Any directions or advice? We have checked Samsung site and it says no updates. Settings on TV say anynet+ is off. What else do we need to check?


----------



## winklle (Aug 28, 2020)

P Smith said:


> well...could be power AC line voltage bouncing this time ?
> 
> Can you temporary connect H3 to the TV instead of Joey or just to other HDMI input ?


We can try this evening.


----------



## harsh (Jun 15, 2003)

winklle said:


> Any directions or advice? We have checked Samsung site and it says no updates. Settings on TV say anynet+ is off. What else do we need to check?


1. Make sure Joey has CEC turned off (if that's an option).
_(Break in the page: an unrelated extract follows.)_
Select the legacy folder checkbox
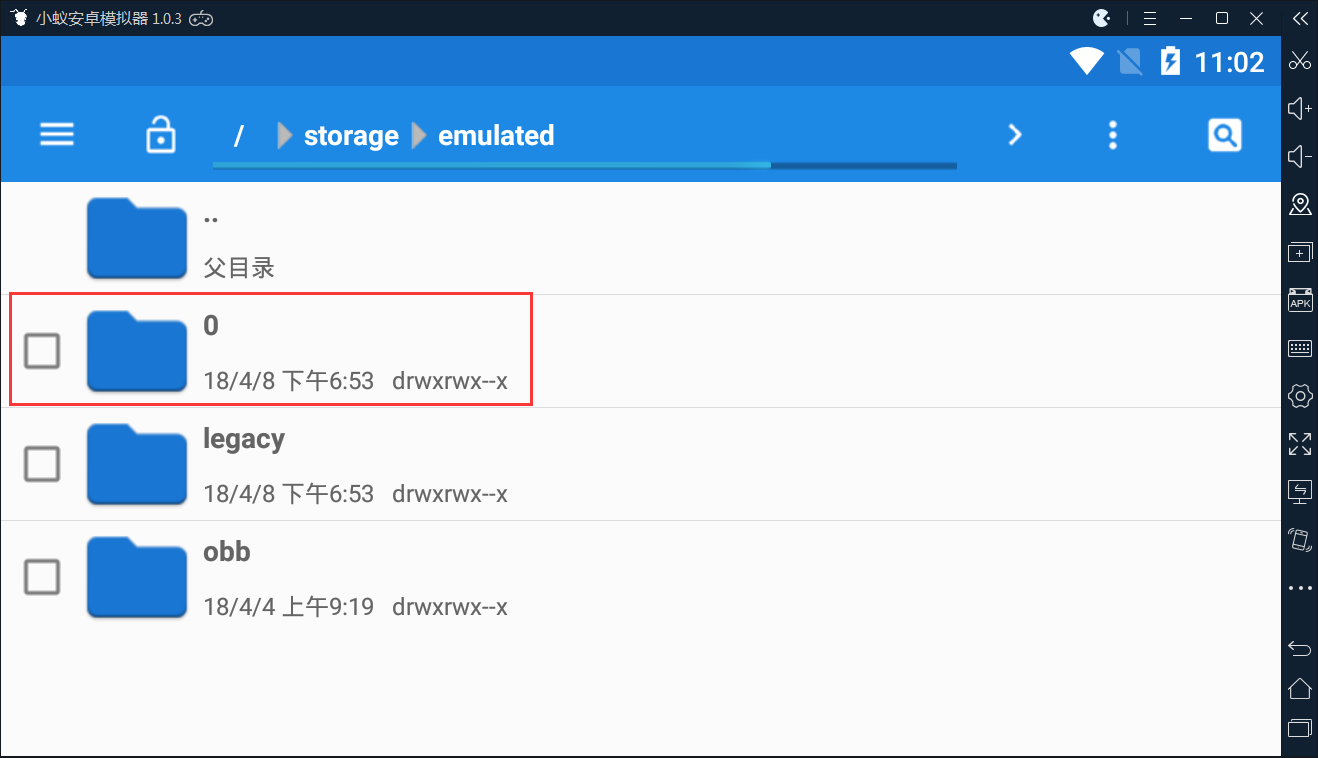The height and width of the screenshot is (758, 1318). pyautogui.click(x=42, y=464)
It appears that the TV isn't paying enough attention to its Anynet+ settings.
2. Share the TV model number with us.


----------



## winklle (Aug 28, 2020)

Model UN46C8000XFXZA


----------



## scooper (Apr 22, 2002)

HDMI-CEC should be an option - just keep going down into Advanced.


----------



## P Smith (Jul 25, 2002)

Seems to me, J try to negotiate with TV [via HDCP] , getting something incompatible, then asking TV to re-negotiate, but TV reacting inadequately (bug?!) and instead of continue negotiating just rebooting &#8230;
Interesting fact: after some attempts, the TV OS boot and capable to finish negotiation! Counting that, I would point to the TV FW/settings.


----------



## winklle (Aug 28, 2020)

Thank you everyone!!!!! Turning off the HDMI-CEC on the Joey seems to have fixed the issue.


----------



## P Smith (Jul 25, 2002)

It would be interesting to log HDCP/HDMI negotiation … if we could find such HDMI logger


----------



## harsh (Jun 15, 2003)

winklle said:


> Thank you everyone!!!!! Turning off the HDMI-CEC on the Joey seems to have fixed the issue.
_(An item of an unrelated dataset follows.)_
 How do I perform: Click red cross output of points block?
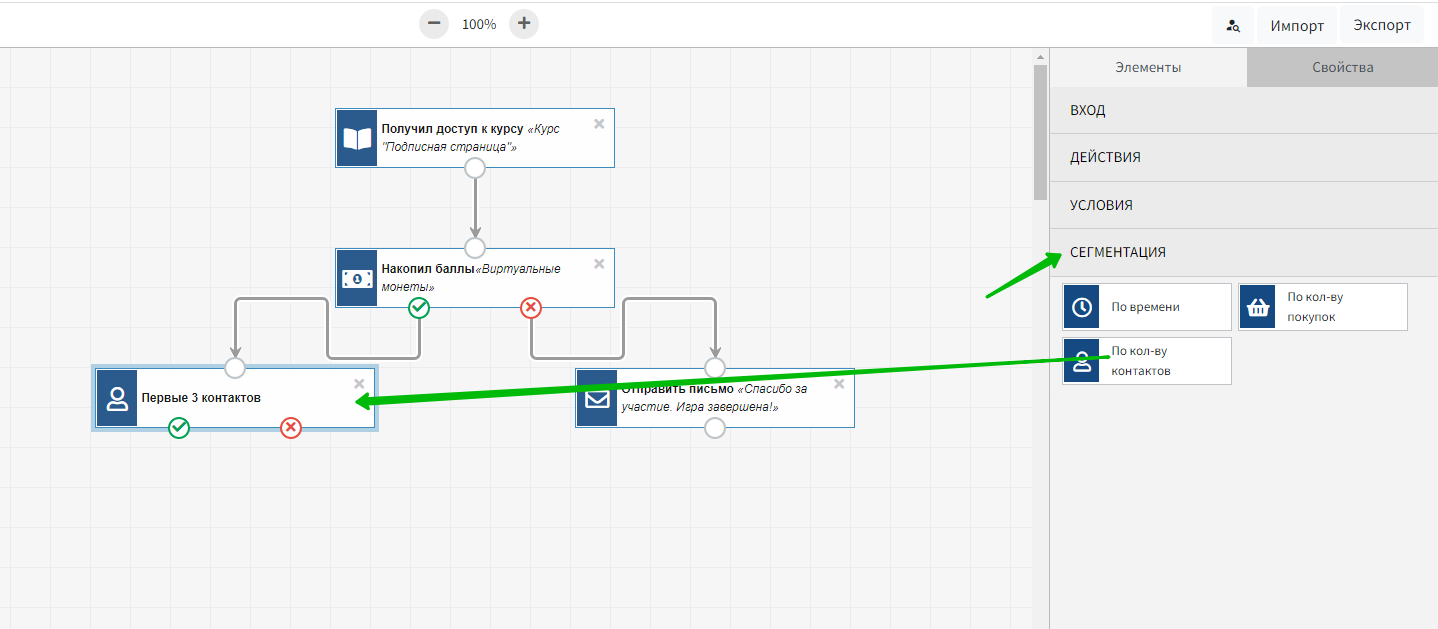[x=531, y=308]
So turning off Anynet+ didn't disable CEC at all. Way to go Samsung!

I'm glad that you finally shared the model number as now we know that we're talking about a ten-year-old HDTV (1080p) with 9-1/2 year old firmware and not a 4K TV as the thread title declares. The more accurate the information you give, the better we can help.
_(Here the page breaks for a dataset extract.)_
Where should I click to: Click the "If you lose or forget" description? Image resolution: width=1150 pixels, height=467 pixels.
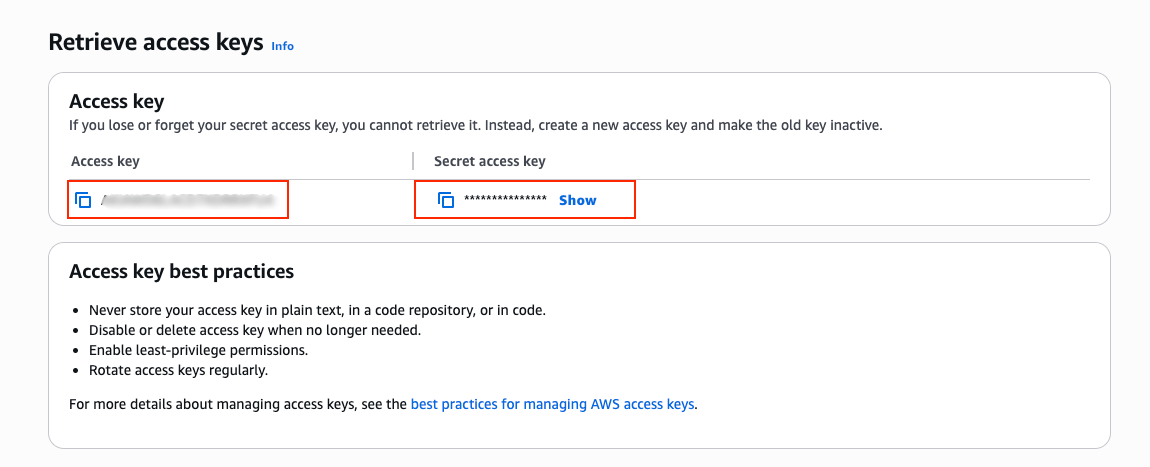[475, 126]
It is unfortunate that HDMI doesn't require ongoing third-party compliance testing because Samsung was clearly very sloppy in their internal testing. As I understand it, once a manufacturer obtains HDMI certification for a class of product (i.e. TVs or Blu-ray players), they no longer have to submit to third-party testing for that class of product.


----------



## harsh (Jun 15, 2003)

P Smith said:


> It would be interesting to log HDCP/HDMI negotiation &#8230; if we could find such HDMI logger


This was a simple pass-fail test and the TV clearly failed the test. Seeing the underlying details really isn't going to help.


----------



## winklle (Aug 28, 2020)

harsh said:


> So turning off Anynet+ didn't disable CEC at all. Way to go Samsung!
> 
> I'm glad that you finally shared the model number as now we know that we're talking about a ten-year-old HDTV (1080p) with 9-1/2 year old firmware and not a 4K TV as the thread title declares. The more accurate the information you give, the better we can help.
> 
> It is unfortunate that HDMI doesn't require ongoing third-party compliance testing because Samsung was clearly very sloppy in their internal testing. As I understand it, once a manufacturer obtains HDMI certification for a class of product (i.e. TVs or Blu-ray players), they no longer have to submit to third-party testing for that class of product.


Sorry you're upset about the misinformation but I no longer have the box. I was going off the information from the salesman when we bought it. "4K, 3D, smart tv, WiFi capable....." I was simply looking for help.

I had disabled everything on the television, this fix required disabling something in the Dish Joey. Either way those who helped THANK YOU!


----------



## compnurd (Apr 23, 2007)

winklle said:


> Sorry you're upset about the misinformation but I no longer have the box. I was going off the information from the salesman when we bought it. "4K, 3D, smart tv, WiFi capable....." I was simply looking for help.
> 
> I had disabled everything on the television, this fix required disabling something in the Dish Joey. Either way those who helped THANK YOU!


The first Samsung 4K TV was only introduced 6 years ago.


----------